PROVIDED ENTRIES ::
※
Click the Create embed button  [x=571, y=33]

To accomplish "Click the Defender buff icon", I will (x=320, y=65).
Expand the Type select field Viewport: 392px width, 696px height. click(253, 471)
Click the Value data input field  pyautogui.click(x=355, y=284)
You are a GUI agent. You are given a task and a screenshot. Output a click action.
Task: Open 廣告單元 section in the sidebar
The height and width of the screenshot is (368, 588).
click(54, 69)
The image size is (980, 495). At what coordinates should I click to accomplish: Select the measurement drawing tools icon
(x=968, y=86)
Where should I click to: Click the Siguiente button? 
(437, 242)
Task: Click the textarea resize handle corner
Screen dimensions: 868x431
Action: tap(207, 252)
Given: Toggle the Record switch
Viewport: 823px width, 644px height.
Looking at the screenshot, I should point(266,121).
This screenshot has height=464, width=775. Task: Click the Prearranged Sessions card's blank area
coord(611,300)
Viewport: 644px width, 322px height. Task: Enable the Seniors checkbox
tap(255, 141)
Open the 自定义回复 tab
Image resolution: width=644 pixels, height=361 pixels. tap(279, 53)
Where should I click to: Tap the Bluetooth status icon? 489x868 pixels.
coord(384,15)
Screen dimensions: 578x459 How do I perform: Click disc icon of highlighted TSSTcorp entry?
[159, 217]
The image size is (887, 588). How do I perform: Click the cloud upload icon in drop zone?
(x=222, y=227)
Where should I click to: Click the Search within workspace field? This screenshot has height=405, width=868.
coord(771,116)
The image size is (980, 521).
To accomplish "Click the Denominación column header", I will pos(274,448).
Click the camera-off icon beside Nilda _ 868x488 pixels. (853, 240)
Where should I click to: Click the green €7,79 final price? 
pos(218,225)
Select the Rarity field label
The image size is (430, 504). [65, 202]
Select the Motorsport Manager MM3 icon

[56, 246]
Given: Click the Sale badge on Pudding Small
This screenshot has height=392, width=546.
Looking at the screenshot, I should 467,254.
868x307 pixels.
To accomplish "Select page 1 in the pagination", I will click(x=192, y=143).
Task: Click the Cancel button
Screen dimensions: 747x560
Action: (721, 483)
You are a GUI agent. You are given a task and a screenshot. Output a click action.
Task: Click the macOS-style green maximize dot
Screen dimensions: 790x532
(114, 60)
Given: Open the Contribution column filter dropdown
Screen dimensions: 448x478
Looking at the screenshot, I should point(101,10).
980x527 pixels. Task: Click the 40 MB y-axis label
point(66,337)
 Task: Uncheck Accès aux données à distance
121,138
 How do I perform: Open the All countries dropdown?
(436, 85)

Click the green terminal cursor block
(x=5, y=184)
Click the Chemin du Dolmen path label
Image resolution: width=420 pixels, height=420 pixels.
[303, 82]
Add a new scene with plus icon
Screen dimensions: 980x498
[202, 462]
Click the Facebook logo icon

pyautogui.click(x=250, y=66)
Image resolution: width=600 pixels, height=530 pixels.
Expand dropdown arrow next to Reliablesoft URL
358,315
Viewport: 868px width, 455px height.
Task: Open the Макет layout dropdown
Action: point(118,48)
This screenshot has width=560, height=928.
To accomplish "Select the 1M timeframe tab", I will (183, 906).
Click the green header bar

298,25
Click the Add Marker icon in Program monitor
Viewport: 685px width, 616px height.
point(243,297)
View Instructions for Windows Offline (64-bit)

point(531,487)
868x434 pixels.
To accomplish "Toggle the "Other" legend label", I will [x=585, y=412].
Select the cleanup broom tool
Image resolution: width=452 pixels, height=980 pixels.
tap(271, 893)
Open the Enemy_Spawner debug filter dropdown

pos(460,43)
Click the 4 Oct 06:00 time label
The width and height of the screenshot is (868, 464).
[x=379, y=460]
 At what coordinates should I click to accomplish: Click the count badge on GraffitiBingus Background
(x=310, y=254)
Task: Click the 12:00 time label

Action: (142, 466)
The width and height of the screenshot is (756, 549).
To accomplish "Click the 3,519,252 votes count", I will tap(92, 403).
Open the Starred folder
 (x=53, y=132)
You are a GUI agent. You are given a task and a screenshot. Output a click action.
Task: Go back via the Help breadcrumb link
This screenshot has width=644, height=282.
※
A verbatim version of the complete listing above is to be returned.

Click the Create embed button  [x=571, y=33]

To accomplish "Click the Defender buff icon", I will (x=320, y=65).
Expand the Type select field Viewport: 392px width, 696px height. click(253, 471)
Click the Value data input field  pyautogui.click(x=355, y=284)
You are a GUI agent. You are given a task and a screenshot. Output a click action.
Task: Open 廣告單元 section in the sidebar
The height and width of the screenshot is (368, 588).
click(54, 69)
The image size is (980, 495). At what coordinates should I click to accomplish: Select the measurement drawing tools icon
(x=968, y=86)
Where should I click to: Click the Siguiente button? 
(437, 242)
Task: Click the textarea resize handle corner
Screen dimensions: 868x431
Action: tap(207, 252)
Given: Toggle the Record switch
Viewport: 823px width, 644px height.
Looking at the screenshot, I should point(266,121).
This screenshot has height=464, width=775. Task: Click the Prearranged Sessions card's blank area
coord(611,300)
Viewport: 644px width, 322px height. Task: Enable the Seniors checkbox
tap(255, 141)
Open the 自定义回复 tab
Image resolution: width=644 pixels, height=361 pixels. tap(279, 53)
Where should I click to: Tap the Bluetooth status icon? 489x868 pixels.
coord(384,15)
Screen dimensions: 578x459 How do I perform: Click disc icon of highlighted TSSTcorp entry?
[159, 217]
The image size is (887, 588). How do I perform: Click the cloud upload icon in drop zone?
(x=222, y=227)
Where should I click to: Click the Search within workspace field? This screenshot has height=405, width=868.
coord(771,116)
The image size is (980, 521).
To accomplish "Click the Denominación column header", I will pos(274,448).
Click the camera-off icon beside Nilda _ 868x488 pixels. (853, 240)
Where should I click to: Click the green €7,79 final price? 
pos(218,225)
Select the Rarity field label
The image size is (430, 504). [65, 202]
Select the Motorsport Manager MM3 icon

[56, 246]
Given: Click the Sale badge on Pudding Small
This screenshot has height=392, width=546.
Looking at the screenshot, I should 467,254.
868x307 pixels.
To accomplish "Select page 1 in the pagination", I will click(x=192, y=143).
Task: Click the Cancel button
Screen dimensions: 747x560
Action: (721, 483)
You are a GUI agent. You are given a task and a screenshot. Output a click action.
Task: Click the macOS-style green maximize dot
Screen dimensions: 790x532
(114, 60)
Given: Open the Contribution column filter dropdown
Screen dimensions: 448x478
Looking at the screenshot, I should point(101,10).
980x527 pixels. Task: Click the 40 MB y-axis label
point(66,337)
 Task: Uncheck Accès aux données à distance
121,138
 How do I perform: Open the All countries dropdown?
(436, 85)

Click the green terminal cursor block
(x=5, y=184)
Click the Chemin du Dolmen path label
Image resolution: width=420 pixels, height=420 pixels.
[303, 82]
Add a new scene with plus icon
Screen dimensions: 980x498
[202, 462]
Click the Facebook logo icon

pyautogui.click(x=250, y=66)
Image resolution: width=600 pixels, height=530 pixels.
Expand dropdown arrow next to Reliablesoft URL
358,315
Viewport: 868px width, 455px height.
Task: Open the Макет layout dropdown
Action: point(118,48)
This screenshot has width=560, height=928.
To accomplish "Select the 1M timeframe tab", I will (183, 906).
Click the green header bar

298,25
Click the Add Marker icon in Program monitor
Viewport: 685px width, 616px height.
point(243,297)
View Instructions for Windows Offline (64-bit)

point(531,487)
868x434 pixels.
To accomplish "Toggle the "Other" legend label", I will [x=585, y=412].
Select the cleanup broom tool
Image resolution: width=452 pixels, height=980 pixels.
tap(271, 893)
Open the Enemy_Spawner debug filter dropdown

pos(460,43)
Click the 4 Oct 06:00 time label
The width and height of the screenshot is (868, 464).
[x=379, y=460]
 At what coordinates should I click to accomplish: Click the count badge on GraffitiBingus Background
(x=310, y=254)
Task: Click the 12:00 time label

Action: (142, 466)
The width and height of the screenshot is (756, 549).
To accomplish "Click the 3,519,252 votes count", I will tap(92, 403).
Open the Starred folder
 (x=53, y=132)
You are a GUI agent. You are given a task and a screenshot. Output a click action.
Task: Go back via the Help breadcrumb link
This screenshot has width=644, height=282.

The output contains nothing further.